I don't even remember what I told Meg. I gave her a jumbled mess of information that, I'm sure, made very little sense. Something about that way I told her, I think, must have made her believe me.

"I don't think that he even went to work today," I gasped at the end of my nonsensical explanation of the suspected infidelity.

Meg left the bathroom, calmly, and went into her bedroom. "Hey! Dad! Come here!"

"Were you at work today?"

"Yes, why?"

I listened from the bathroom as she repeated some of my suspicions.

"Nothing's going on," he insisted. He crutched away.
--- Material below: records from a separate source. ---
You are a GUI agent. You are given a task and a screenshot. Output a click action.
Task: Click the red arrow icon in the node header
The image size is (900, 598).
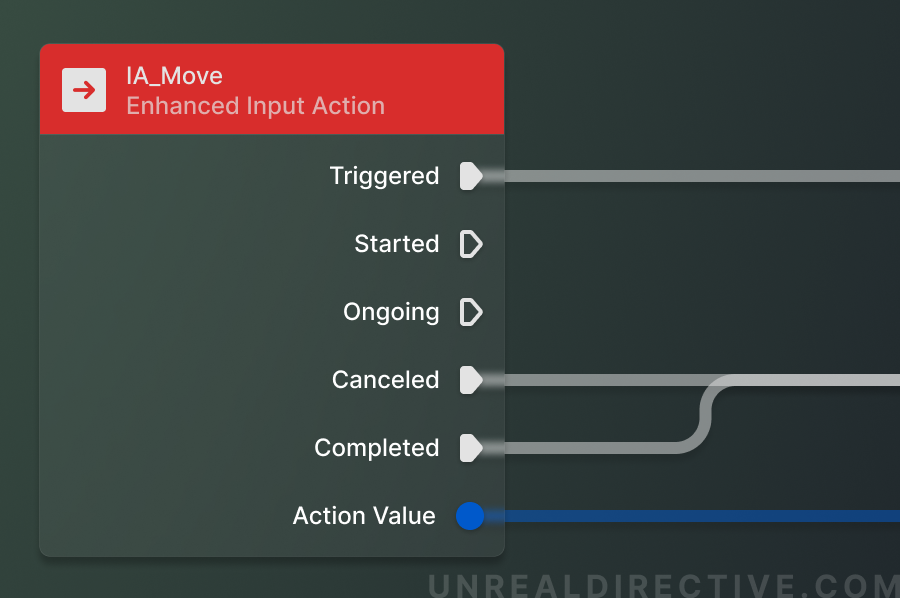click(83, 89)
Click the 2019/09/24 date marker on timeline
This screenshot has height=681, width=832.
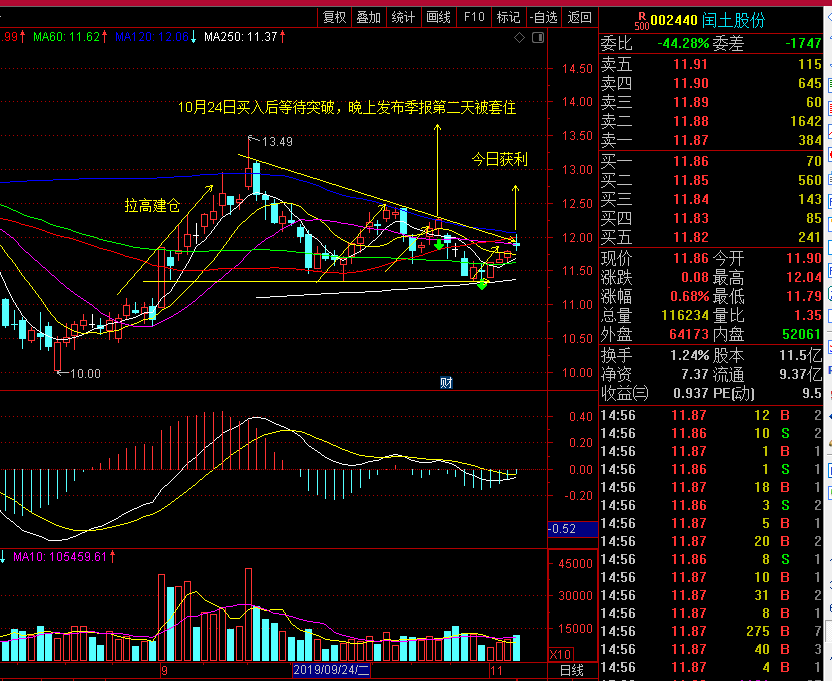click(332, 670)
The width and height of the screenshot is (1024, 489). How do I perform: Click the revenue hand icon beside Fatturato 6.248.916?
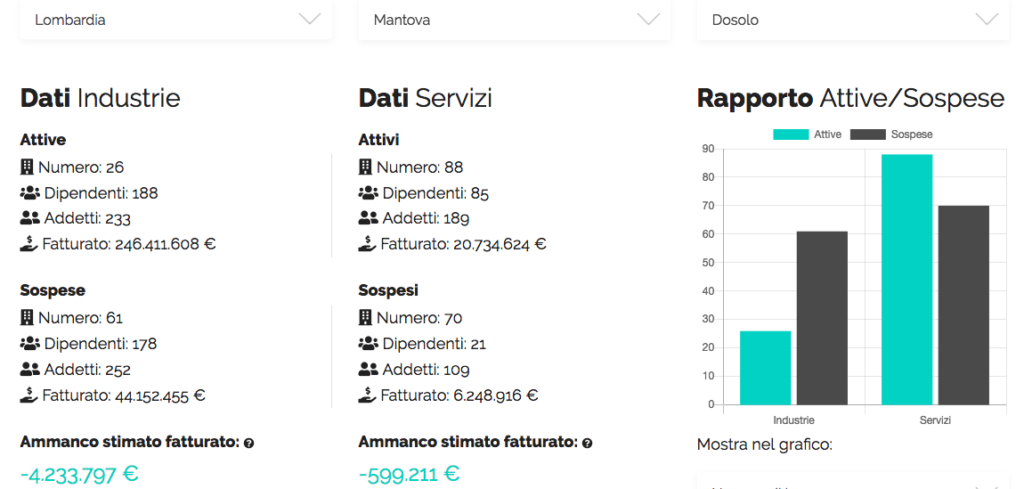coord(367,395)
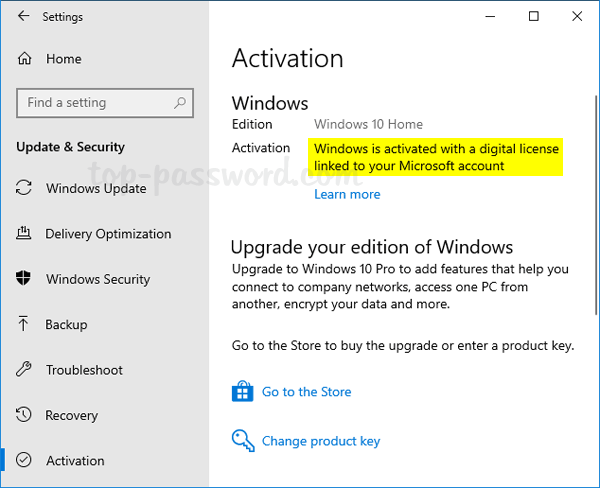Screen dimensions: 600x488
Task: Select the Change product key link
Action: [321, 441]
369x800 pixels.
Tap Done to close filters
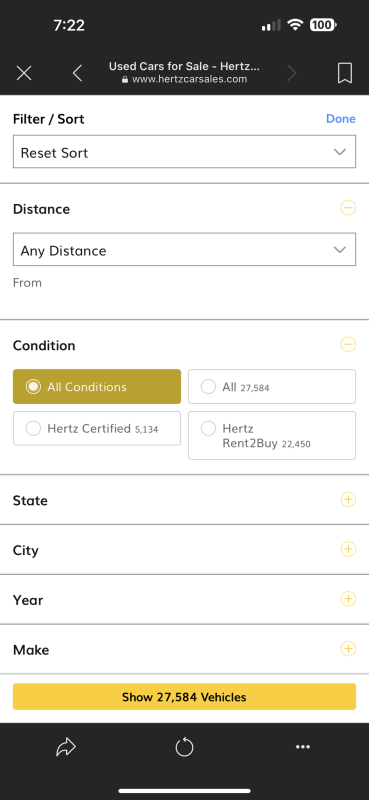point(340,119)
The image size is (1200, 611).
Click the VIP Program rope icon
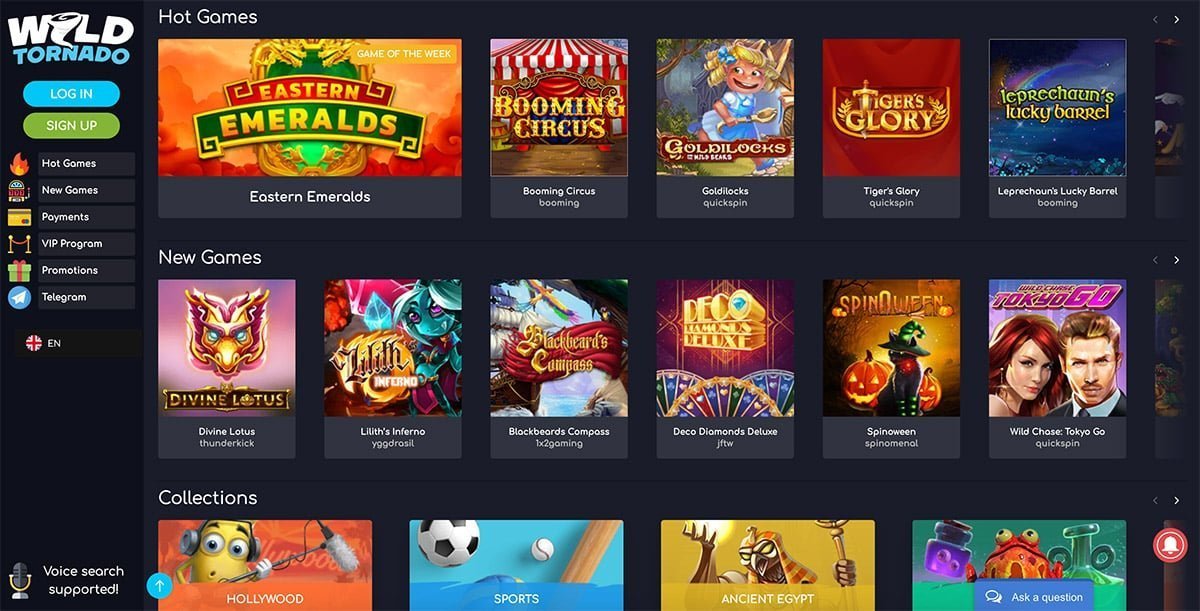click(19, 244)
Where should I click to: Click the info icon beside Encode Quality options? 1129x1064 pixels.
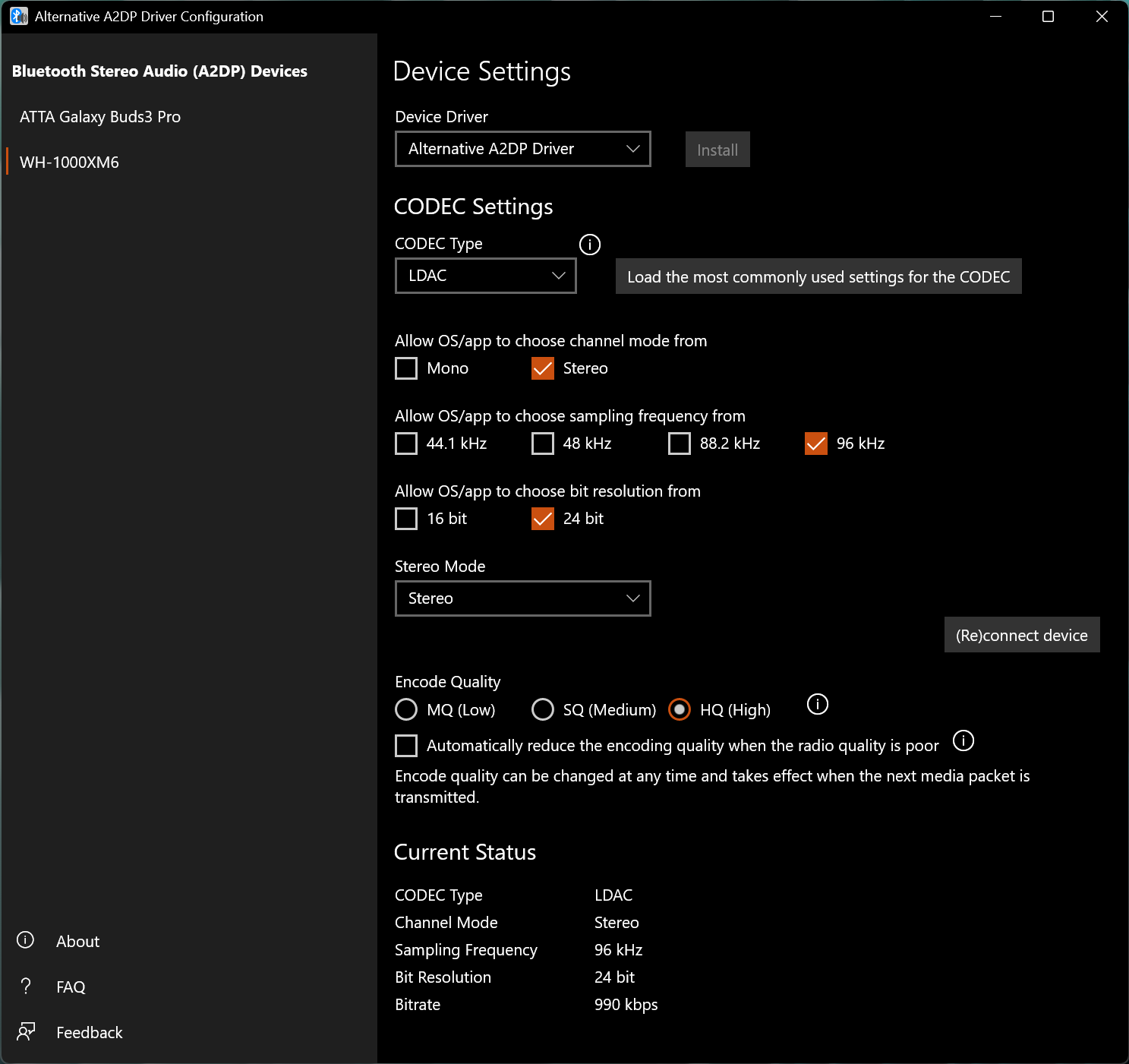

It happened again. I spilled more information. She called him in the room again. He denied it again. This time, angry, I rushed out of the bathroom.

"I don't know what the fuck you're doing and I don't want to know, but you better shut it down, Dad. Shut it down now."
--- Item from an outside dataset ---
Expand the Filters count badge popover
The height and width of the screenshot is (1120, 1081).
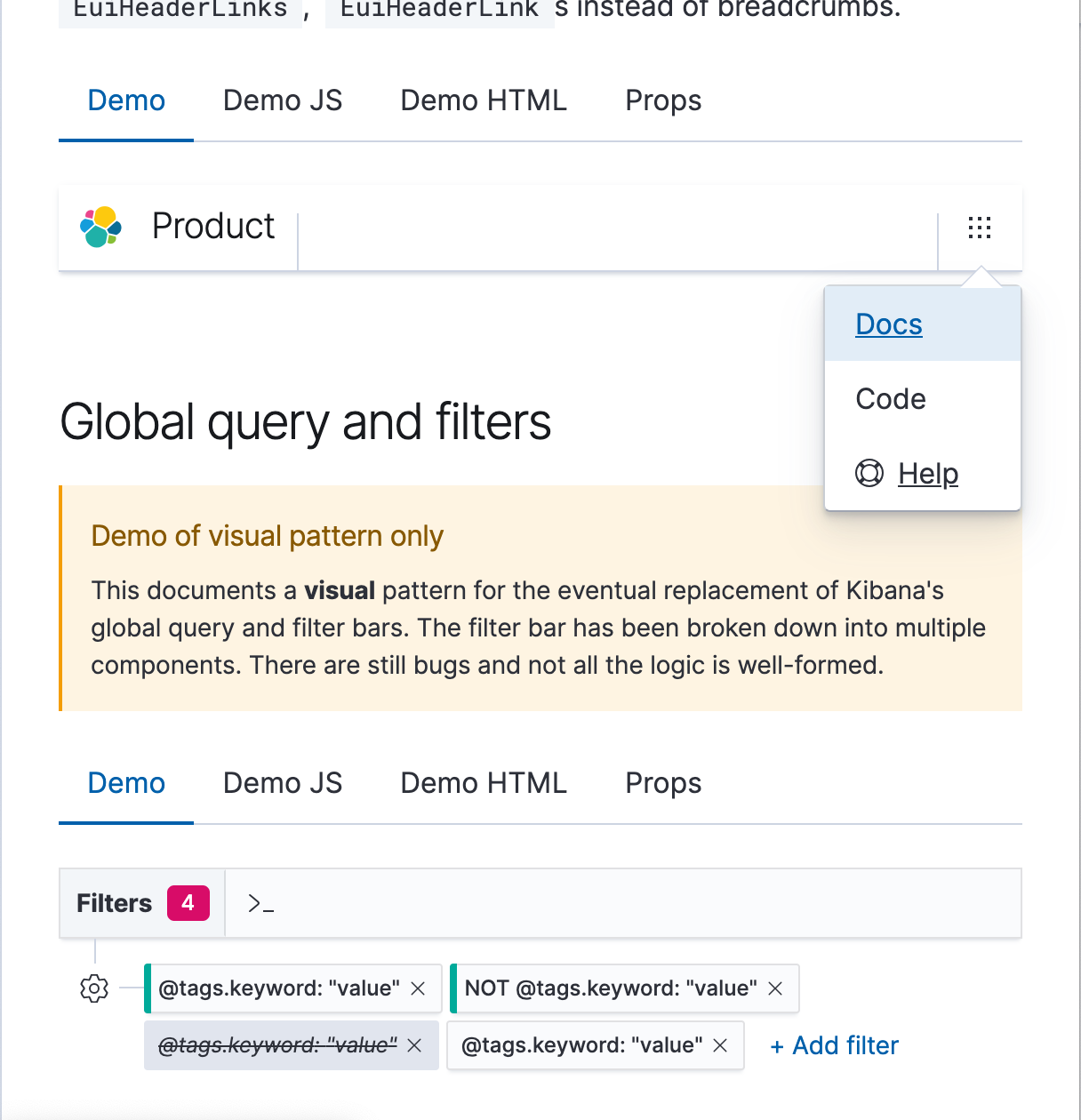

All at once, he denied any wrongdoing and agreed to my demands.

"He's lying," I said to Meg after he had retreated once again. I had gone into her room, in my towel, and closed the door. My back was turned to her. I stood facing the door, looking into the mirror that hangs on the back of it, and brushed my hair.

It was then when I told her exactly what those text messages read.
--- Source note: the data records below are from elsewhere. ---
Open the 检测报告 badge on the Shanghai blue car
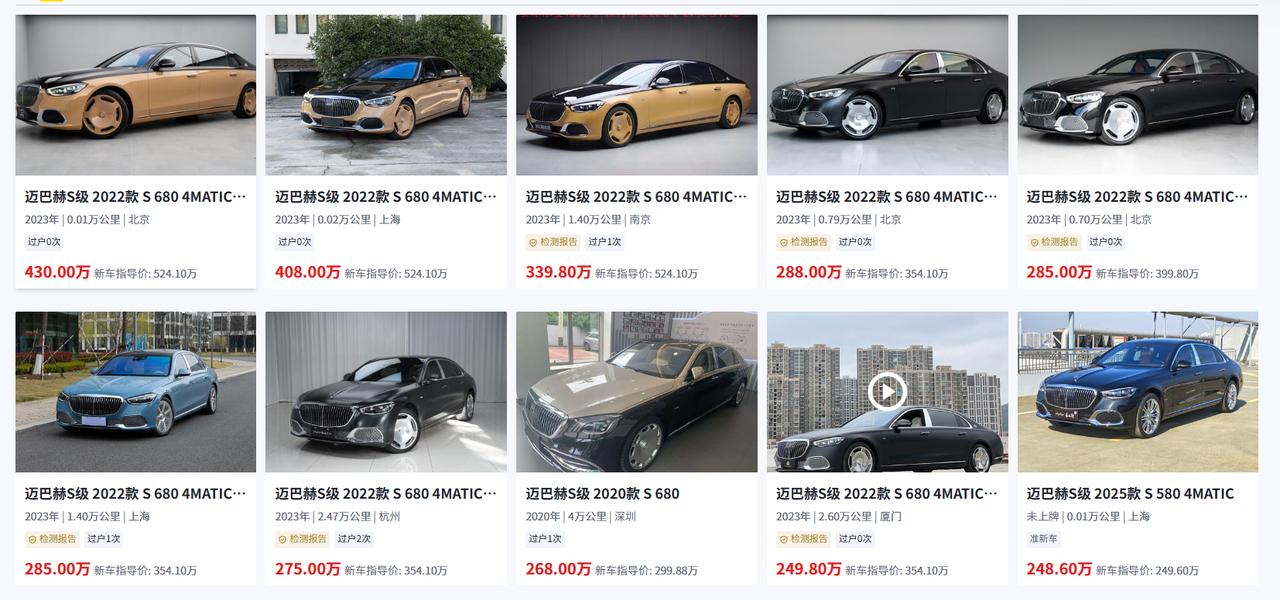point(52,539)
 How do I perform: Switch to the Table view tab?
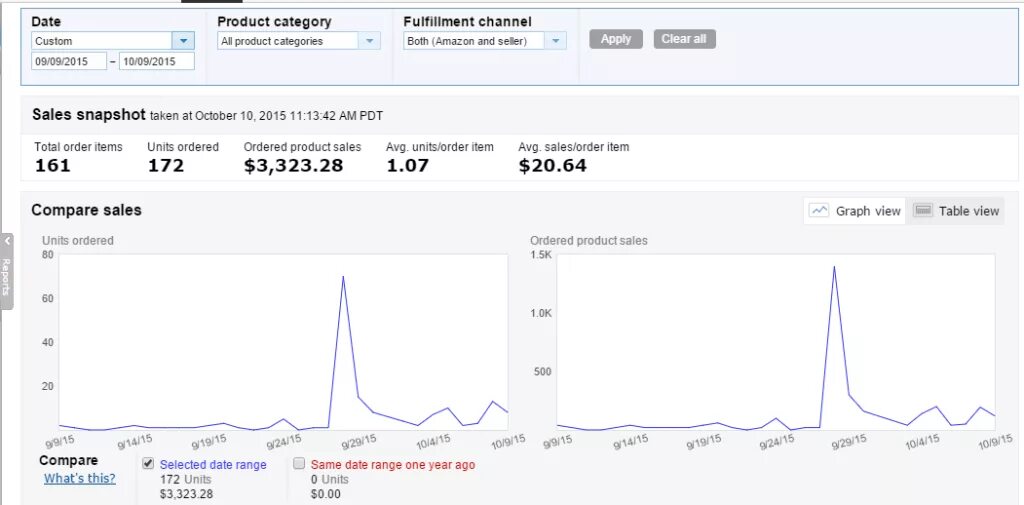(957, 211)
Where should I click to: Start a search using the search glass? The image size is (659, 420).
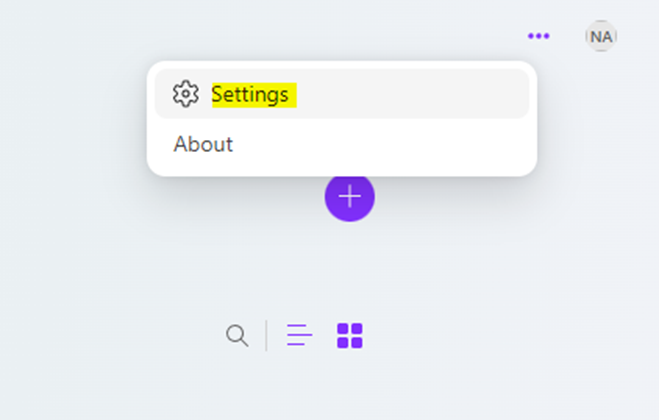pos(237,335)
She bolted out of the house.

And, when she returned, it was clear that she had been crying. When my father found the nerve to ask why, she spit it at him. "Because I just found out that the only man in my life who has never lied to me just did."

6 comments:

Kelly said...

:( That's such a horrible situation. Hope you're holding up.

Anonymous said...

I'm so sorry. This is awful. But I am proud of you for facing it!

Anonymous said...

Oh Aly, this is awful!! But I still you think are doing the right thing!

Lauren said...

Very proud of you for facing this and your Dad head-on. I'm sorry that you have to deal with this awful situation. I hope you're holding up alright.

Bill Robertson said...

my personal experience (from both sides) is that liars get angry when confronted. when you know you're not guilty there is not the same need to defend yourself. your dad is hoping that he is going to be able to keep doing what he's doing. if you confront him with what was on his phone, he will say that you misinterpreted what you saw. he may even make up some fantastic story to try to explain away what you saw. if you say you don't believe it he will get angry again and may even storm out of the house (i've done that). his goal will be to avoid consequences, not to end the acting out. i will continue to keep you all in my prayers and i will put you on the prayer chain at our church. hang in there and God bless you.

Kari said...

Wow -- this is tough-- am proud of you for being able to write about it!